═══ Supplied material ═══
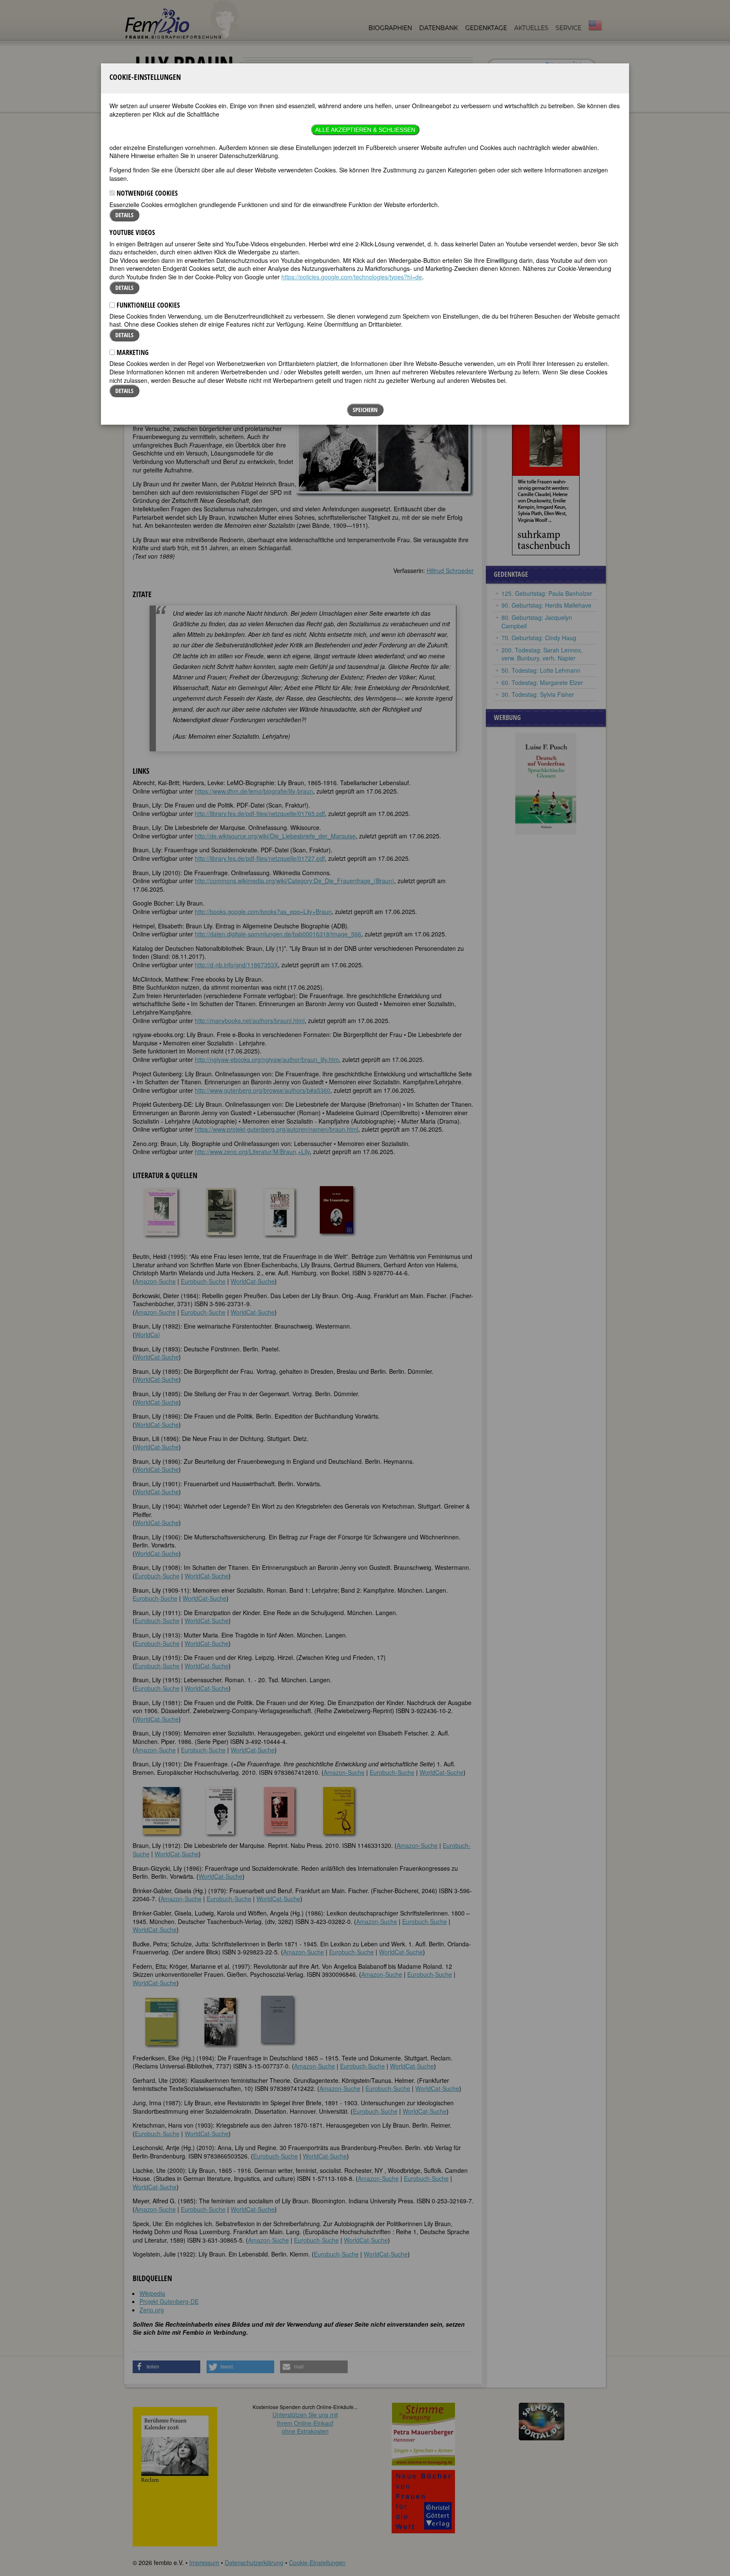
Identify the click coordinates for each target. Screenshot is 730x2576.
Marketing (132, 352)
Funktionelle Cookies (147, 305)
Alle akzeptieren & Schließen (365, 129)
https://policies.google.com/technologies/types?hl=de (351, 277)
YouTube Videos (132, 232)
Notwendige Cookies (146, 193)
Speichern (365, 410)
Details (124, 215)
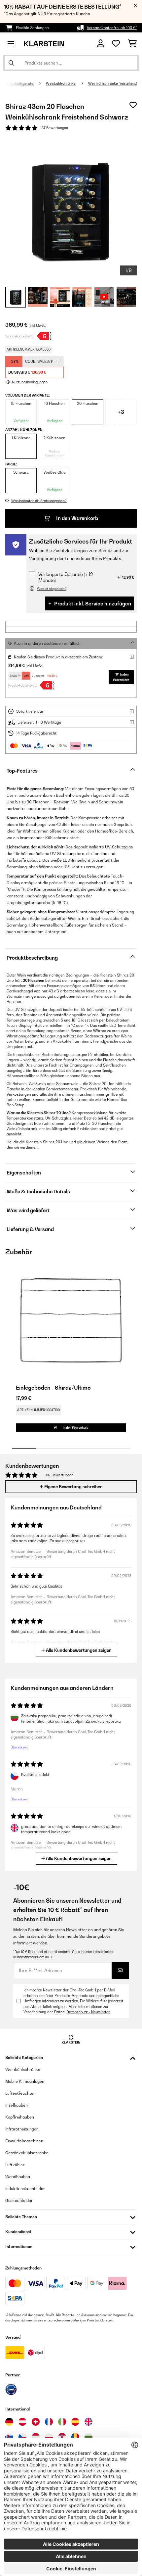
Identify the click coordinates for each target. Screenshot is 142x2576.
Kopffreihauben (19, 2117)
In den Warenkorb (76, 518)
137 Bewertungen (54, 128)
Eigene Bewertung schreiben (73, 1486)
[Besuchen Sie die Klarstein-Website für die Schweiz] (36, 2422)
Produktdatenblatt (19, 336)
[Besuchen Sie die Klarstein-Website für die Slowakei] (9, 2437)
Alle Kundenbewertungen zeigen (78, 1650)
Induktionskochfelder (25, 2188)
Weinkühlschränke (61, 83)
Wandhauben (17, 2176)
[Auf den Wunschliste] (133, 105)
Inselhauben (16, 2105)
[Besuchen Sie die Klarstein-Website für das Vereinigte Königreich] (88, 2422)
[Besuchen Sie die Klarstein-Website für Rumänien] (75, 2437)
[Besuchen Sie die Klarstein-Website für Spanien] (75, 2422)
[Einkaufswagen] (132, 44)
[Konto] (100, 43)
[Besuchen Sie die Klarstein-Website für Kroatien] (62, 2437)
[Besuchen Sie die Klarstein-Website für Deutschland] (9, 2422)
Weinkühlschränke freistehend (112, 83)
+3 (121, 411)
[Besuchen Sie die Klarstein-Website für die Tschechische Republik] (22, 2437)
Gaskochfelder (19, 2200)
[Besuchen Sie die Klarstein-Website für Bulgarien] (88, 2437)
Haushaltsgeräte (20, 83)
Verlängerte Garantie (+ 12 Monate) (65, 577)
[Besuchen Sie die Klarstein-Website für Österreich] (22, 2422)
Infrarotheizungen (22, 2128)
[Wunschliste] (116, 44)
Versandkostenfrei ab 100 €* (112, 27)
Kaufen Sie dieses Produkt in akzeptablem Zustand (58, 657)
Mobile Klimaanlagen (24, 2081)
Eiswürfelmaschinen (24, 2140)
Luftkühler (14, 2164)
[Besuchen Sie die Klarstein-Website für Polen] (49, 2437)
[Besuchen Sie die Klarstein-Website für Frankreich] (49, 2422)
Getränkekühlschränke (27, 2152)
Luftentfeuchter (20, 2093)
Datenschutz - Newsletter (88, 2012)
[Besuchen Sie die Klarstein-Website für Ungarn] (36, 2437)
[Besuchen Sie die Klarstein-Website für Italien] (62, 2422)
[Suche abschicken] (11, 63)
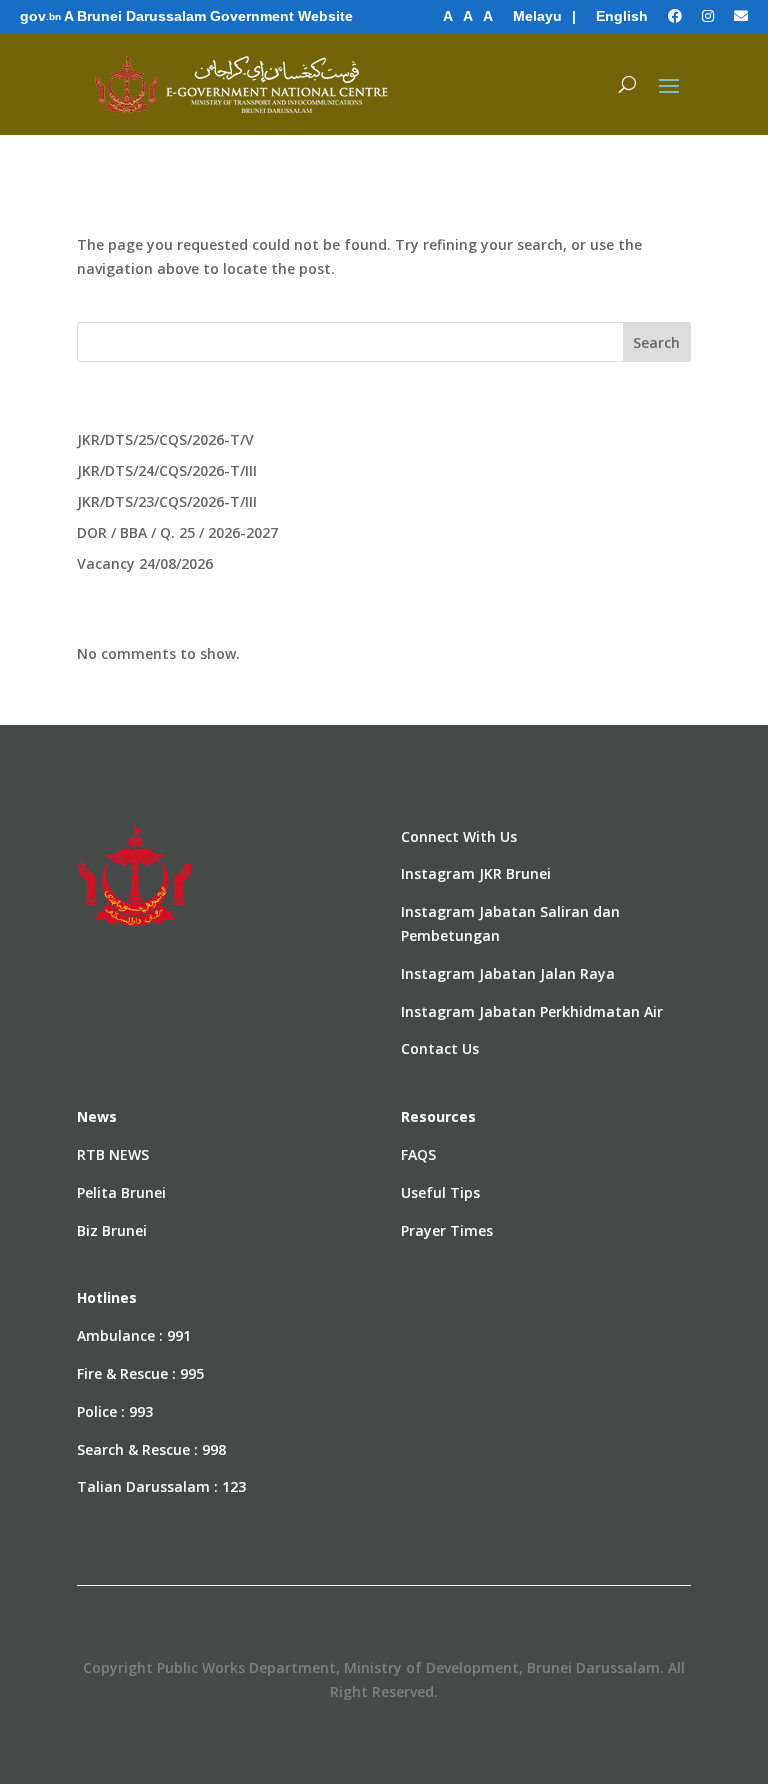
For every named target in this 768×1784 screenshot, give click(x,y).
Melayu (537, 16)
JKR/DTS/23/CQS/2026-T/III (167, 501)
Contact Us (440, 1048)
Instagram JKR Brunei (476, 873)
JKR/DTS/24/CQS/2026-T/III (167, 470)
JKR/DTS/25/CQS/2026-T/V (165, 439)
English (622, 16)
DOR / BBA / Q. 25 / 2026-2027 (177, 532)
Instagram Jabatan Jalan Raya (508, 973)
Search (656, 342)
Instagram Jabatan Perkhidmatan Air (532, 1011)
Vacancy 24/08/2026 (145, 563)
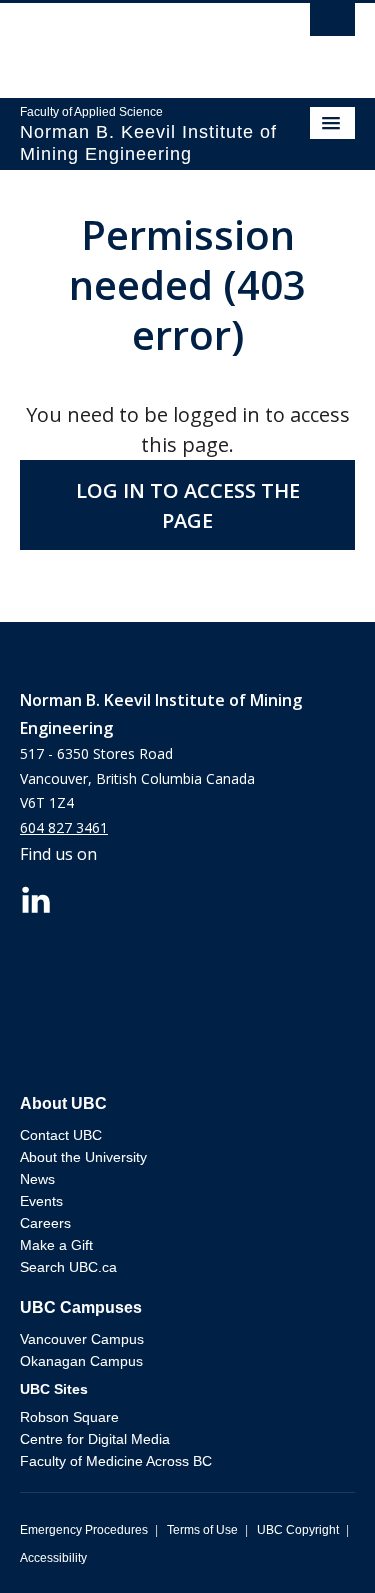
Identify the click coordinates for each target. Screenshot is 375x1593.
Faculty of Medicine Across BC (116, 1461)
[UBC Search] (332, 25)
═══
* [What you are asked to do] Looking at the data above, write out exactly the lines that start at the one containing "Eiswürfelmaschinen (24, 2140)" and end at the one containing "[Suche abschicken] (11, 63)"; include both and nothing beyond.

* [Your response]
Eiswürfelmaschinen (24, 2140)
Luftkühler (14, 2164)
[Besuchen Sie die Klarstein-Website für Polen] (49, 2437)
[Besuchen Sie die Klarstein-Website für Frankreich] (49, 2422)
Getränkekühlschränke (27, 2152)
Luftentfeuchter (20, 2093)
Datenschutz - Newsletter (88, 2012)
[Besuchen Sie die Klarstein-Website für Ungarn] (36, 2437)
[Besuchen Sie die Klarstein-Website für Italien] (62, 2422)
[Suche abschicken] (11, 63)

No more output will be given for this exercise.